Wilhelmina moved into Maxwell Garden Apartments in 2013, proud to enter Pathlight HOME’s Safe Haven Program for chronically homeless, disabled adults.
“It was a fresh start,” she says. “I have a personal room, privacy…you have to follow regulations. You can’t beat that!”
“There are a lot of opportunities,” she continues. “The case managers help you in every area…with the doctor, legal issues. If you ask, they’ll do it. You’ve just got to be honest…”
Wilhelmina’s goals are humble: “to stay clean and help my fellow man.” However, she now allows herself to dream for the future, something she hasn’t done in a lifetime. “I want to own my own home one day,” she muses. “And I want a car too!” But that wasn’t always the case.
This intelligent, friendly and thoughtful woman recently rose above her trepidation to become the new resident-member of the Pathlight HOME Board of Directors.
Raised in Orlando by a giving mother who owned her own home and worked hard to raise her family of 10, Wilhelmina’s life changed course in an instant from one of educational prospects to years of emotional breakdowns, prison time and drug addiction.
At the tender age of 14, she wildly stabbed a man who had just attacked her brother, killing him on the spot. Barely comprehending she had taken a life and couldn’t go home, had entered the justice system and had been sentenced to the next 15 years in prison, young Wilhelmina completely broke down.
Anger and rages plagued her in dealings with other inmates and even after the charges were dropped, resulting in additional jail time, seven years of probation and 14 years of parole.
Life after prison was tough, with jobs in a cafeteria and a nursing home. Enjoying the latter very much, Wilhelmina got scared her background would be discovered and she’d be fired…so she quit instead. “I felt that all I did was in vain and gave up on everything.”

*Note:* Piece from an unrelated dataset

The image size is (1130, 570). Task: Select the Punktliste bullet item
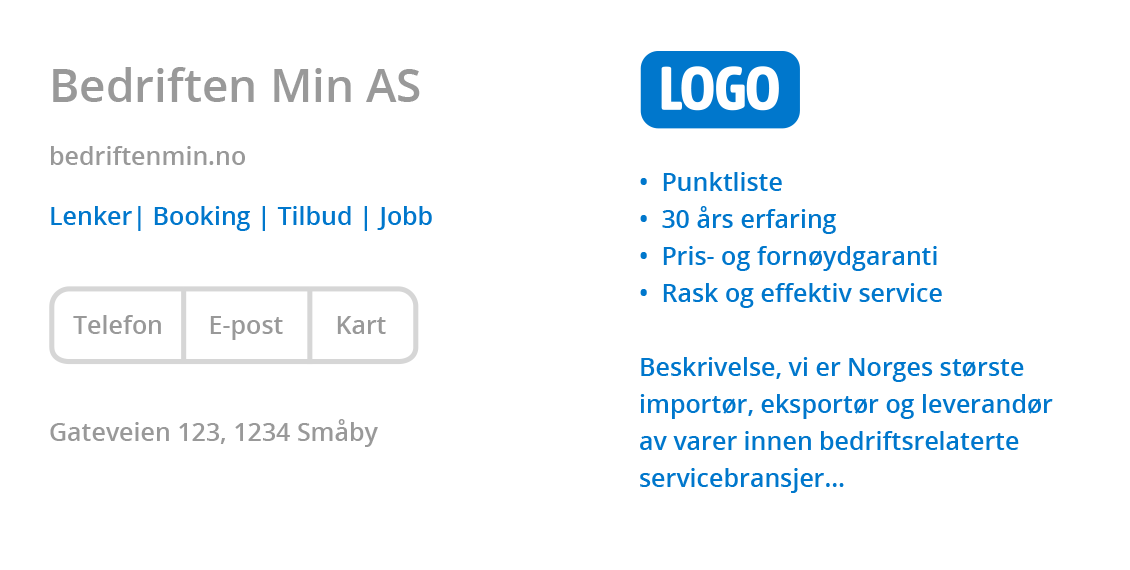point(722,183)
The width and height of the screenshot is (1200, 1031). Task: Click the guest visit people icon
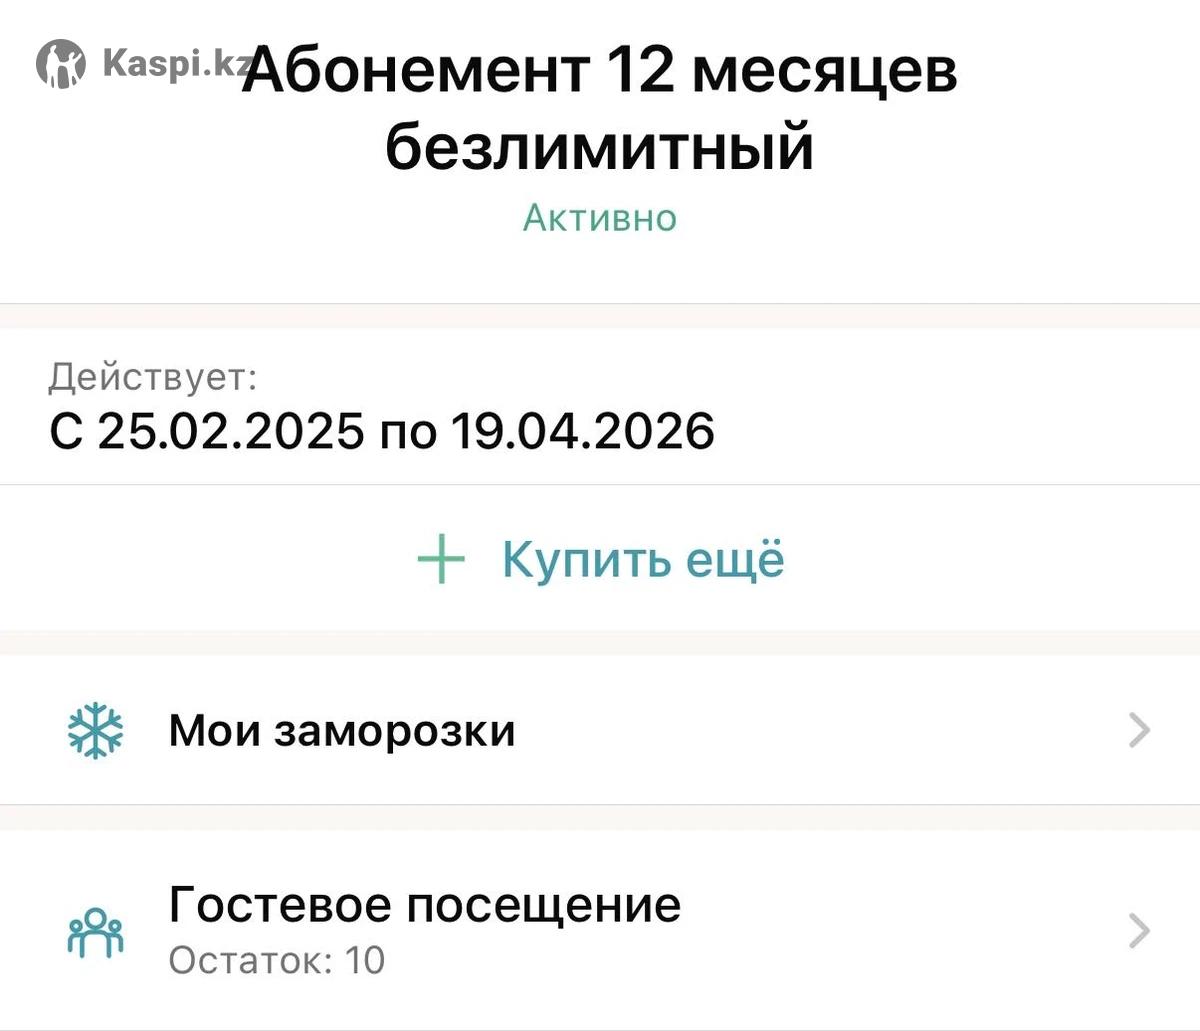coord(95,932)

That’s when Wilhelmina started hanging with the wrong people and using drugs. For the next 20 years, her life was one of drugging, working sporadically, stealing what she needed, wandering the streets for days at a time, and then crashing with her worried family.

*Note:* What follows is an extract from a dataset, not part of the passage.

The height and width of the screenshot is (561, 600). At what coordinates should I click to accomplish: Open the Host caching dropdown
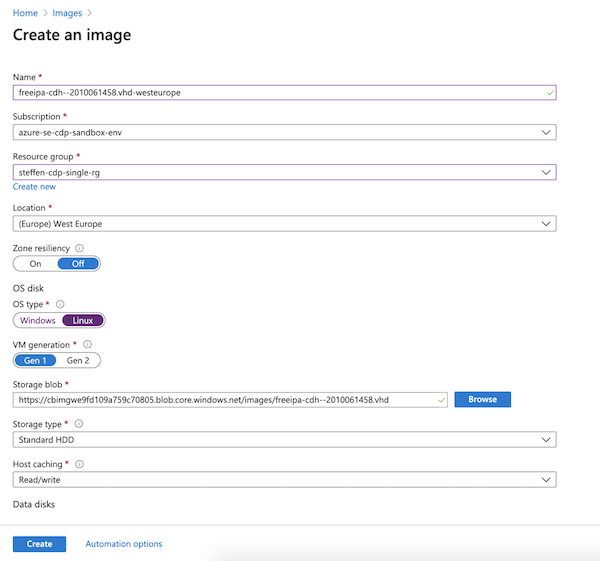[284, 480]
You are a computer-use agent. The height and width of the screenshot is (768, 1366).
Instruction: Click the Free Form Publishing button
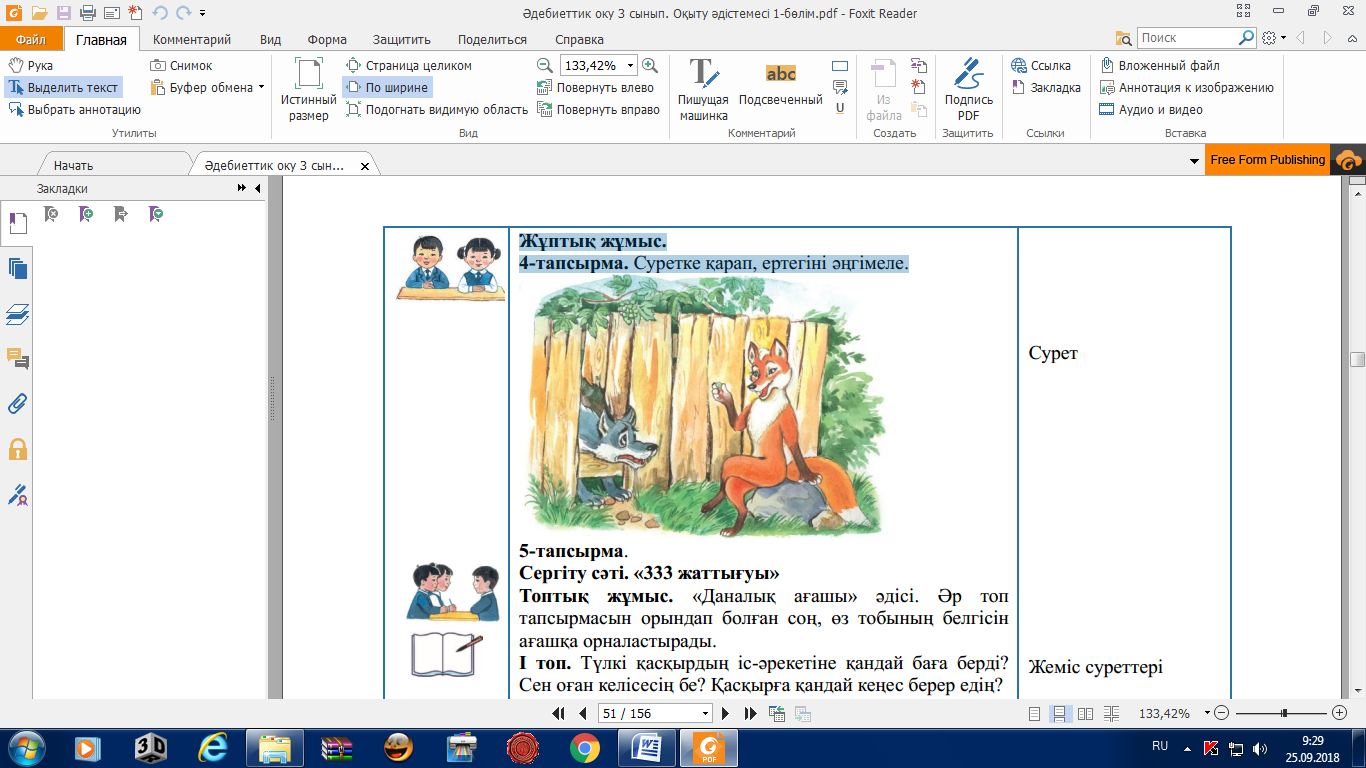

Finally, in 2010, Wilhelmina acknowledged she needed help and went to what is now Aspire Health Partners. Fortunately, they had an opening in the residential Anchor Program for chronically homeless adults with co-occurring substance abuse and mental health disorders, onsite at Pathlight HOME’s Maxwell Terrace Apartments.

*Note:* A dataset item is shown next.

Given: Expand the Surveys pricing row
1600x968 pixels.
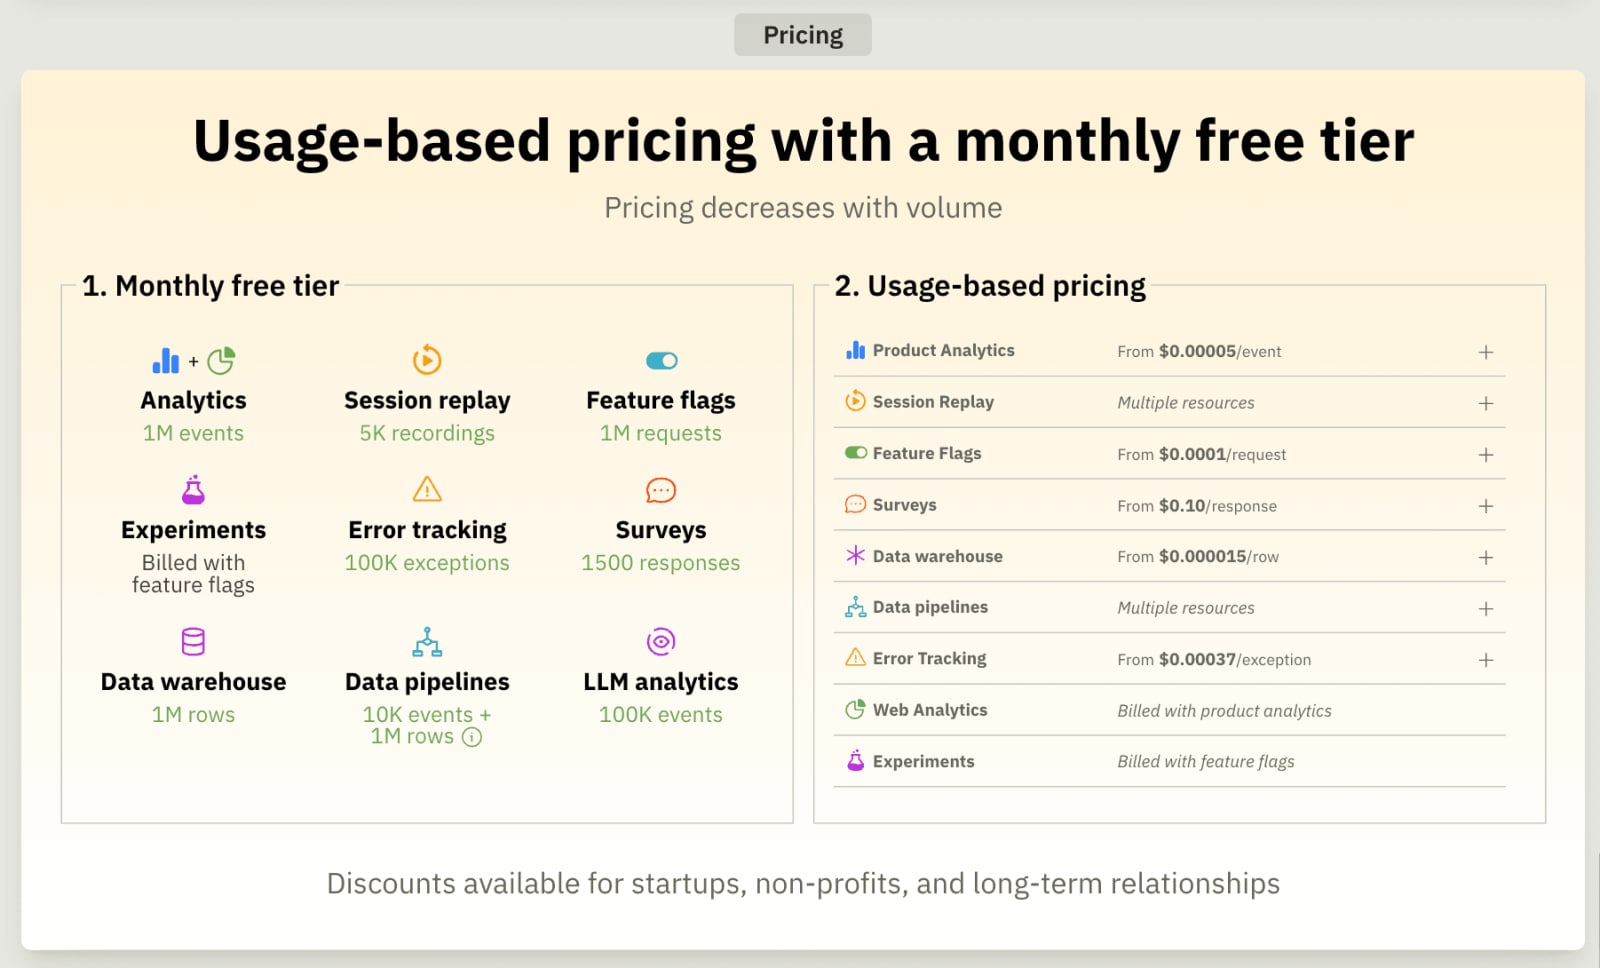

There, she learned how to love herself. “I learned to change and to stay clean. I realized I had issues and a lot of bad behaviors,” she says. “That’s when I started to change…when I saw other people and it was myself I was looking at! I had to change my thinking, attitude and ways.”
Wilhelmina’s life was transforming; yet, finding a job with her felony background was difficult. Frustration, surgery and leaving Anchor created an imperfect storm and she relapsed. Bravely returning to at Anchor, Wilhelmina learned from her mistake. Through their treatment and numerous NA meetings, this time she internalized better ways to cope with life’s situations. Wanting to live more independently with her new coping skills, she moved into Maxwell Garden.
She may still fight her demons daily and ruminate about having squandered her chance for formal education, but has wise words for others on the down and out:
“It can be done. Your life can turn around. You can change, but you’ve got to want it!”